**What you need to do**
Reproduce the records precisely. Omit every picture.

**Supplied data**
--*--

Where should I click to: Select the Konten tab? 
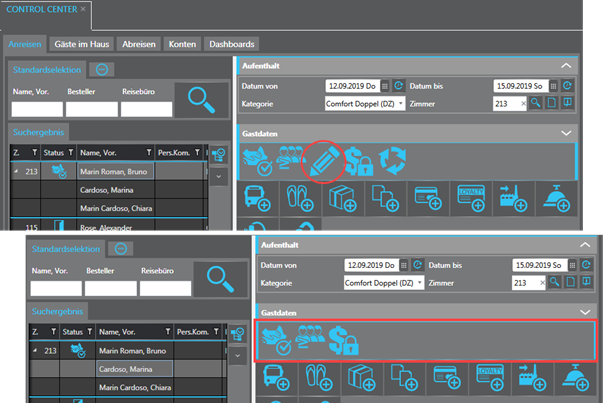181,44
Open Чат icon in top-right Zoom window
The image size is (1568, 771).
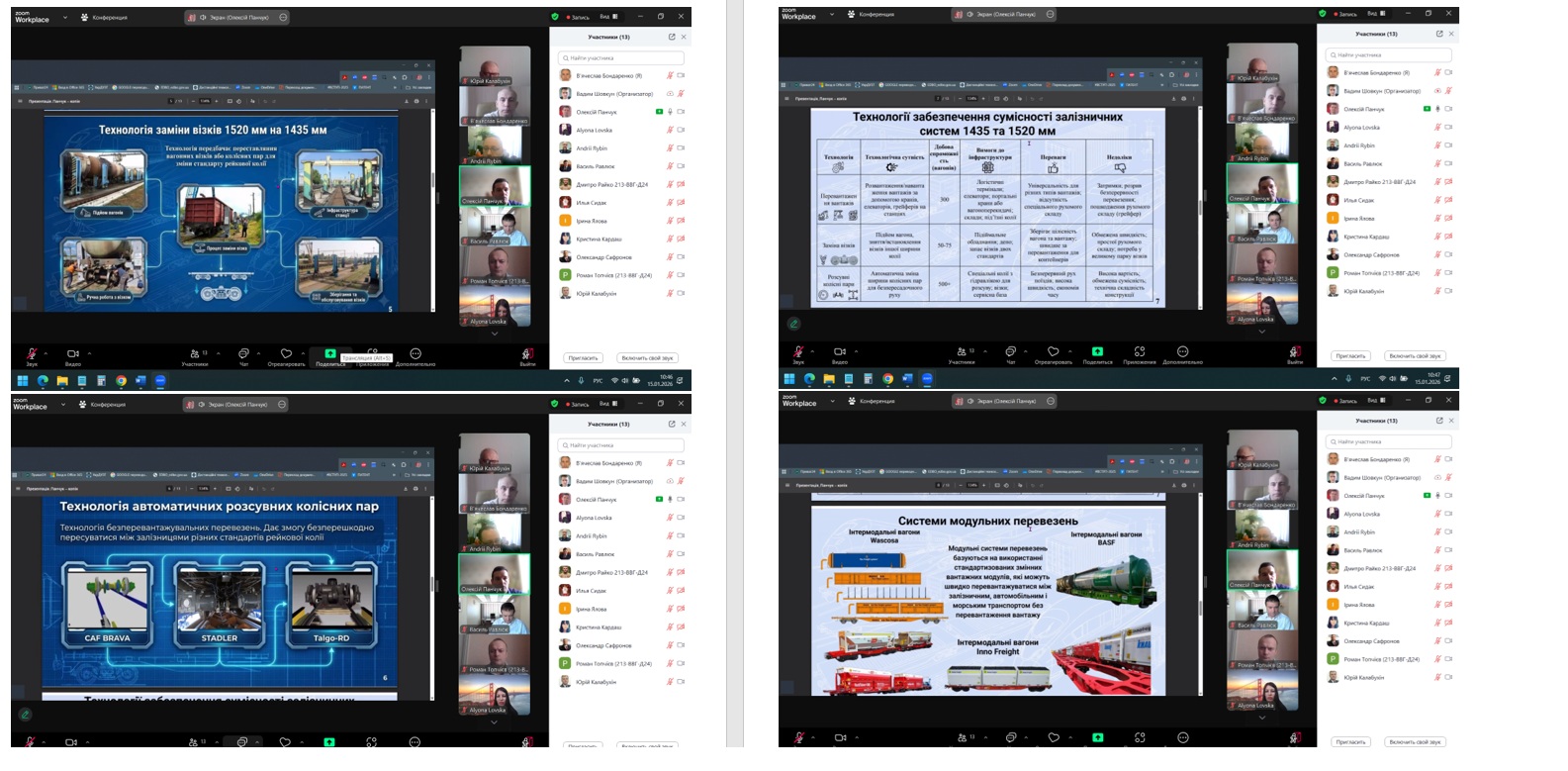(x=1010, y=351)
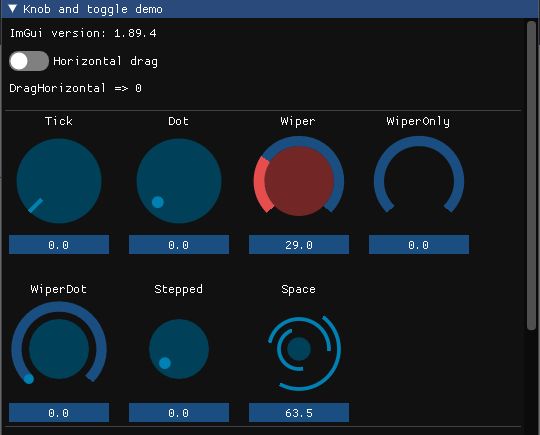Click the Wiper value field showing 29.0

click(299, 245)
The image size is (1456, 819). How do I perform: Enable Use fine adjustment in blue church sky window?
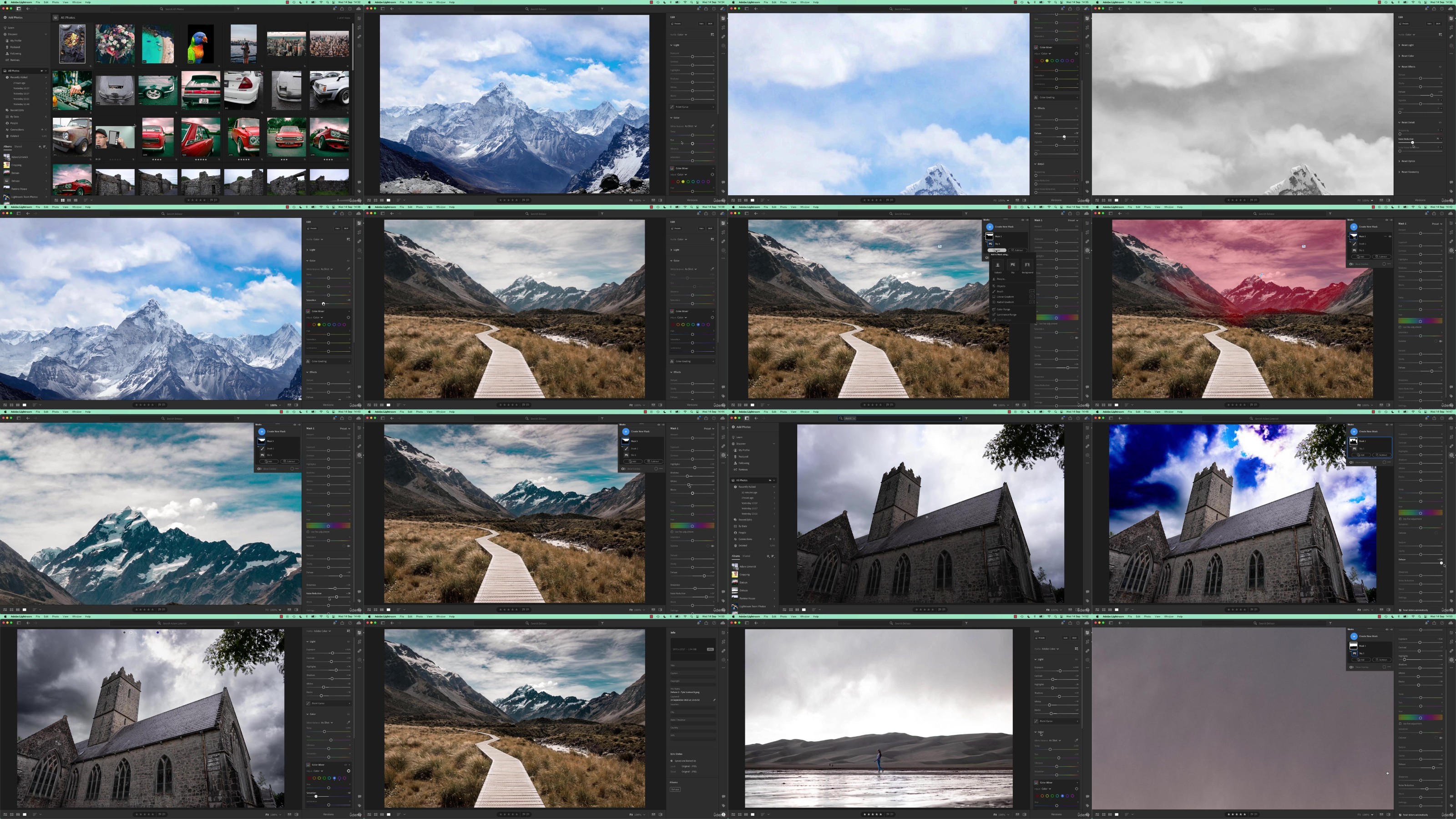coord(1400,519)
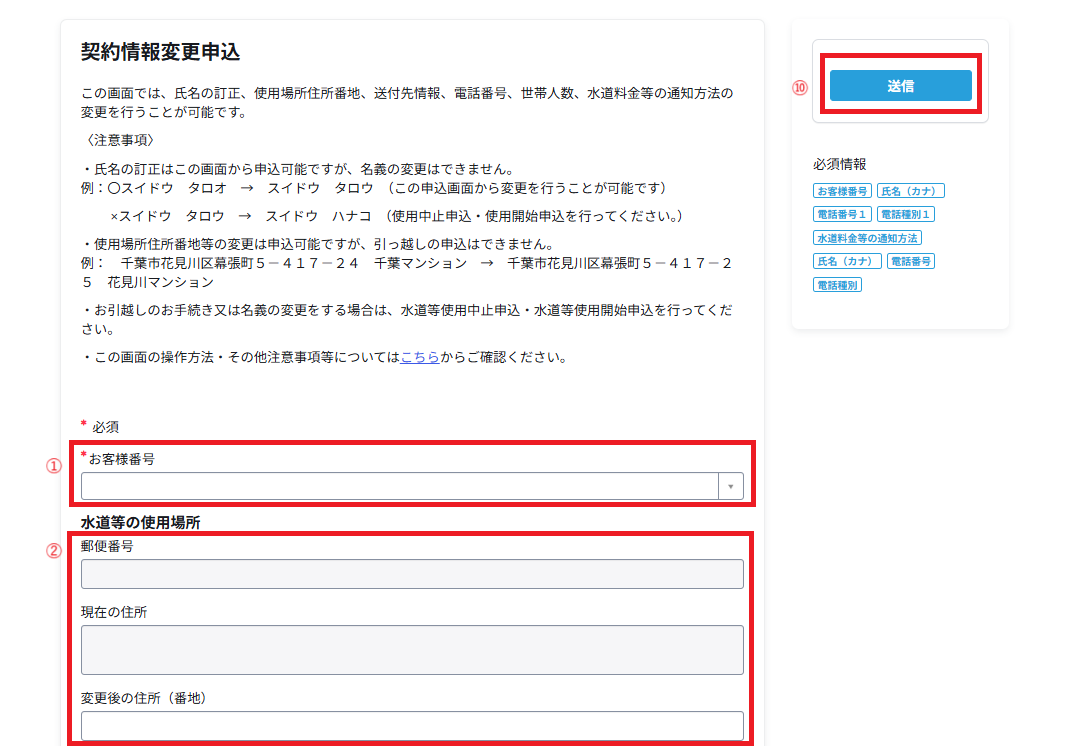This screenshot has width=1066, height=746.
Task: Click 氏名（カナ） tag beside お客様番号 tag
Action: 911,190
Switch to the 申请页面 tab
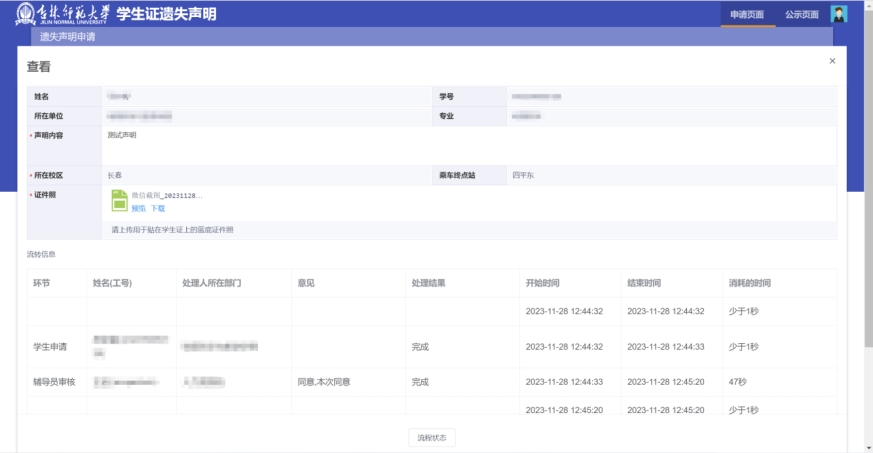The width and height of the screenshot is (873, 453). [x=747, y=15]
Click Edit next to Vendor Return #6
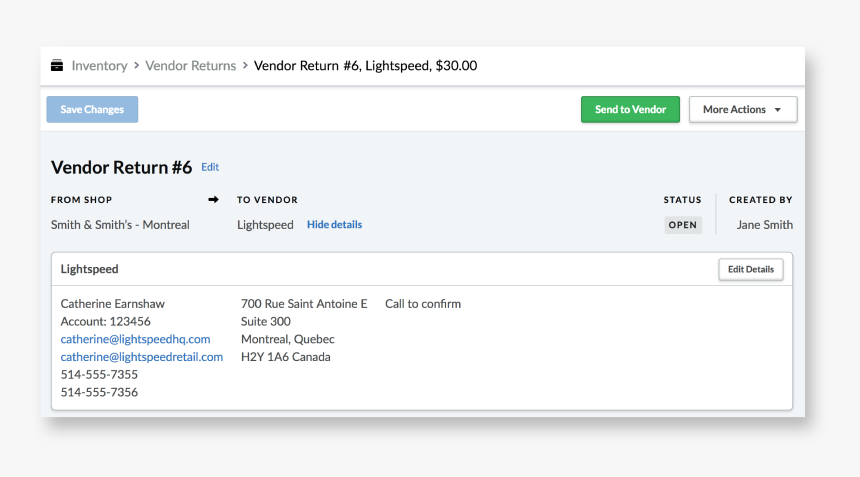Screen dimensions: 860x477 (x=210, y=167)
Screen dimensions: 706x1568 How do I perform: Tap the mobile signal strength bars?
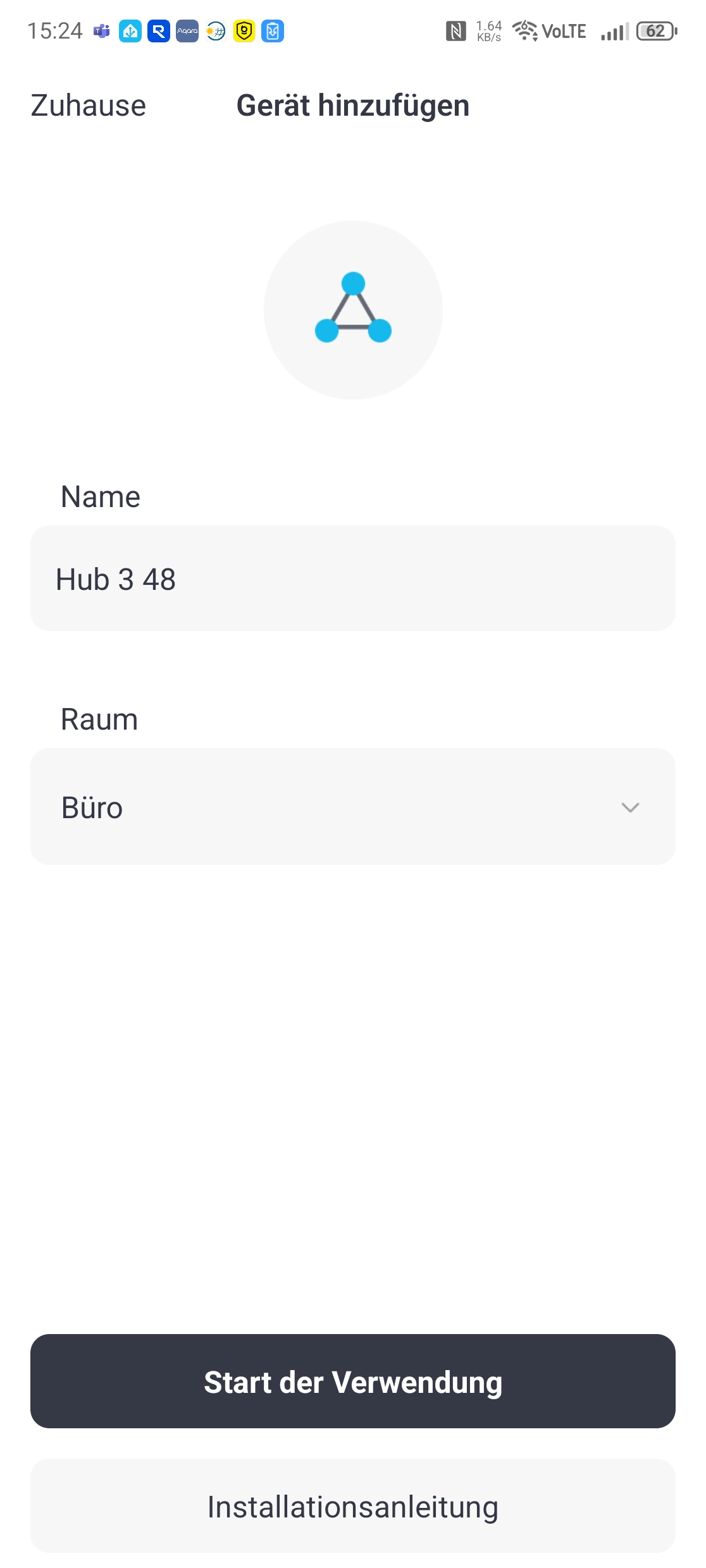tap(614, 32)
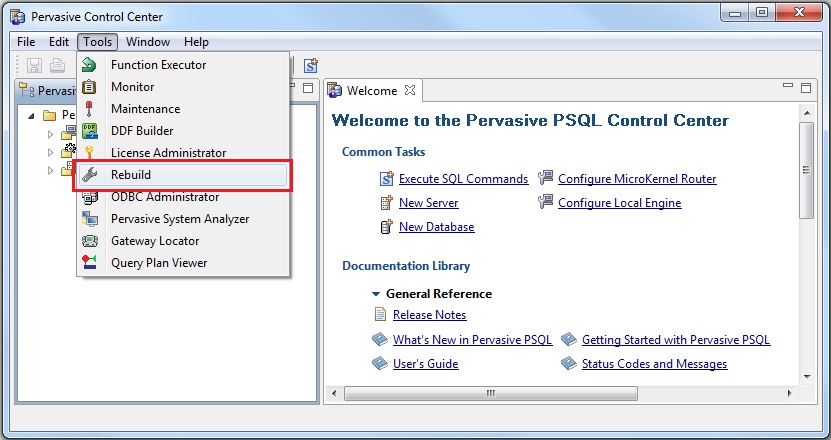This screenshot has width=831, height=440.
Task: Collapse the General Reference section
Action: [x=376, y=294]

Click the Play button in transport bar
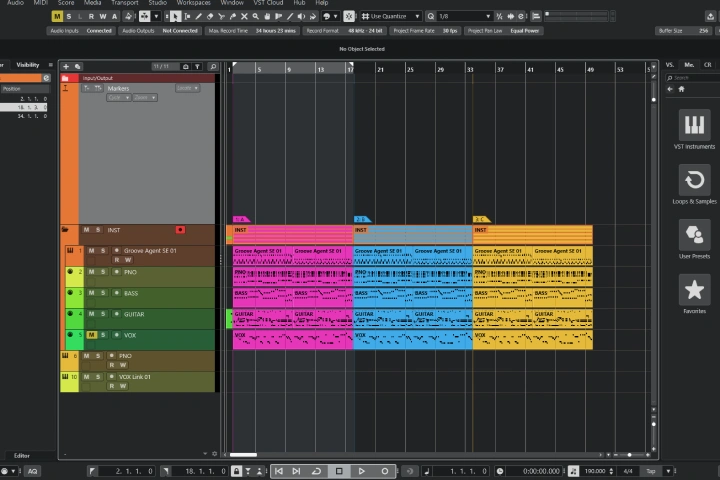pyautogui.click(x=361, y=471)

--*--

**Exercise result**
Where should I click to: Select the Konten tab? 
181,44
Open Чат icon in top-right Zoom window
The image size is (1568, 771).
(x=1010, y=351)
Click the Wiper value field showing 29.0

click(299, 245)
The image size is (1456, 819). How do I perform: Enable Use fine adjustment in blue church sky window?
coord(1400,519)
This screenshot has width=1066, height=746.
Task: Click 氏名（カナ） tag beside お客様番号 tag
Action: 911,190
Switch to the 申请页面 tab
The width and height of the screenshot is (873, 453). [x=747, y=15]
Click Edit next to Vendor Return #6
Screen dimensions: 860x477 (x=210, y=167)
Screen dimensions: 706x1568 How do I perform: Tap the mobile signal strength bars?
tap(614, 32)
This screenshot has width=831, height=440.
Task: Collapse the General Reference section
Action: [x=376, y=294]

Click the Play button in transport bar
pyautogui.click(x=361, y=471)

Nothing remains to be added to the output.